**DOCUMENT PASSAGE:**
[Start]

In this case, the code to extract the information from the 1st session of Camera dei Deputati works for the 2, 3, and 5 sessions. To deal with the exceptions, you can embed conditional expressions within the function stating how to extract information from the pages that are formatted differently.
#### ITALY CHAMBER WIKIPEDIA INFORMATION EXTRACTION =============================================
collectorItalyChamber <- function(paths) {
# import paths to html files in correct order
source <- paths$files
# loop through html files
for (j in 1:length(source)) {
parsed_html <- rvest::read_html(paths$files[j])
node <- parsed_html %>% rvest::html_nodes(xpath = "//*[@id='mw-content-text']/div[1]/table/tbody/tr/td/a")
list_table <- tibble::tibble(url = node %>% rvest::html_attr("href"),
name = node %>% rvest::html_text()
)
if (paths$session[j] %in% c(1,2,3,5)) {
parsed_tab <- parsed_html %>% rvest::html_table() %>% magritrr::extract2(2) %>%
dplyr::rename("name" = "Eletto") %>%
dplyr::left_join(., list_table) %>%
dplyr::select(-contains("Note")) %>%
dplyr::mutate(session = paths$session[j])
} else if (paths$session[j] %in% c(12,13,14)) {
parsed_tab <- bind_rows(parsed_html %>% rvest::html_table() %>% magritrr::extract2(1) %>%
dplyr::rename("party" = "Lista", "name" = "Eletto") %>%
dplyr::select("Circoscrizione", "party", "name"),
parsed_html %>% html_table() %>% magritrr::extract2(2) %>%
dplyr::rename("party" = "Partito", "name" = "Eletto") %>%
dplyr::select("Circoscrizione", "party", "name")) %>%
dplyr::mutate(Circoscrizione = stringr::str_remove(Circoscrizione, regex("^[A-Z]+ - "))) %>%
dplyr::left_join(., list_table) %>%
dplyr::mutate(session = paths$session[j])
} else if (paths$session[j] == 18) {
parsed_tab <- bind_rows(parsed_html %>% rvest::html_table() %>% magritrr::extract2(1) %>%
dplyr::rename("party" = "Lista/Coalizione", "name" = "Eletto") %>%
dplyr::select("Circoscrizione", "party", "name"),
parsed_html %>% html_table() %>% magritrr::extract2(2) %>%
dplyr::rename("party" = "Lista", "name" = "Eletto") %>%
dplyr::select("Circoscrizione", "party", "name"),
parsed_html %>% html_table() %>% magritrr::extract2(4) %>%
dplyr::rename("party" = "Lista", "name" = "Eletto") %>%
dplyr::select("Circoscrizione", "party", "name"),
parsed_html %>% html_table() %>% magritrr::extract2(5) %>%
dplyr::rename("Circoscrizione" = "Ripartizione","party" = "Lista", "name" = "Eletto") %>%
dplyr::select("Circoscrizione", "party", "name")) %>%
dplyr::left_join(., list_table) %>%
dplyr::mutate(session = paths$session[j])
}
else if (paths$session[j] %in% c(15,16,17)) {
parsed_tab <- parsed_html %>% rvest::html_table() %>% magritrr::extract2(1) %>%
dplyr::mutate(Circoscrizione = stringr::str_remove(Circoscrizione, regex("^[A-Z]+ - "))) %>%
dplyr::rename("name" = "Eletto") %>%
dplyr::left_join(., list_table) %>%
dplyr::select(-contains("Note")) %>%
dplyr::mutate(session = paths$session[j])

[End]

**WORK INSTRUCTIONS:**
• a. Check each statement against the Italy Chamber scraping code and answer yes or no, quoting the words of the code that settle it.
(i) For session 18, one of the tables is taken from position 5.
(ii) The code written for the 1st session also works for session 4.
(iii) For sessions 12, 13 and 14, a column named "Partito" is renamed to "party".
• b. Answer these questions from the Italy Chamber scraping code.
(i) What does the opening paragraph suggest for handling pages that are formatted differently?
(ii) Which function reads each html file?
(iii) In the session 18 branch, which column is renamed to "Circoscrizione"?
The listing after this passage has nothing to do with it.

**AVAILABLE DATA:**

[Start]

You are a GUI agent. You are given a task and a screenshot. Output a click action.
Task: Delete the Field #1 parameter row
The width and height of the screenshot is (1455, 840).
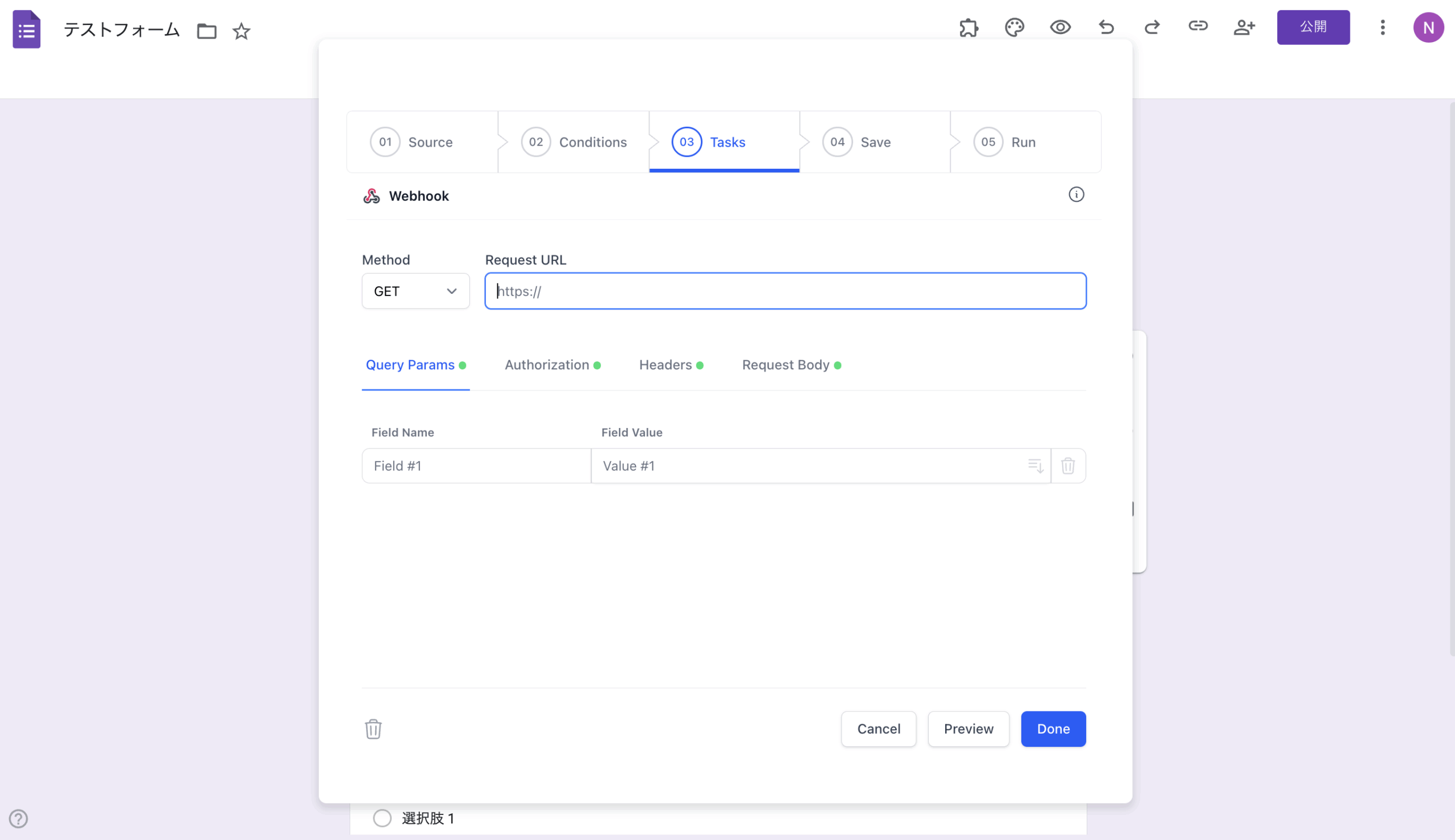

[End]

**WRITTEN ANSWERS:**
• a.
(i) Yes: "magritrr::extract2(5)"
(ii) No: "works for the 2, 3, and 5 sessions"
(iii) Yes: "dplyr::rename("party" = "Partito", "name" = "Eletto")"

• b.
(i) Embed conditional expressions within the function.
(ii) rvest::read_html
(iii) "Ripartizione"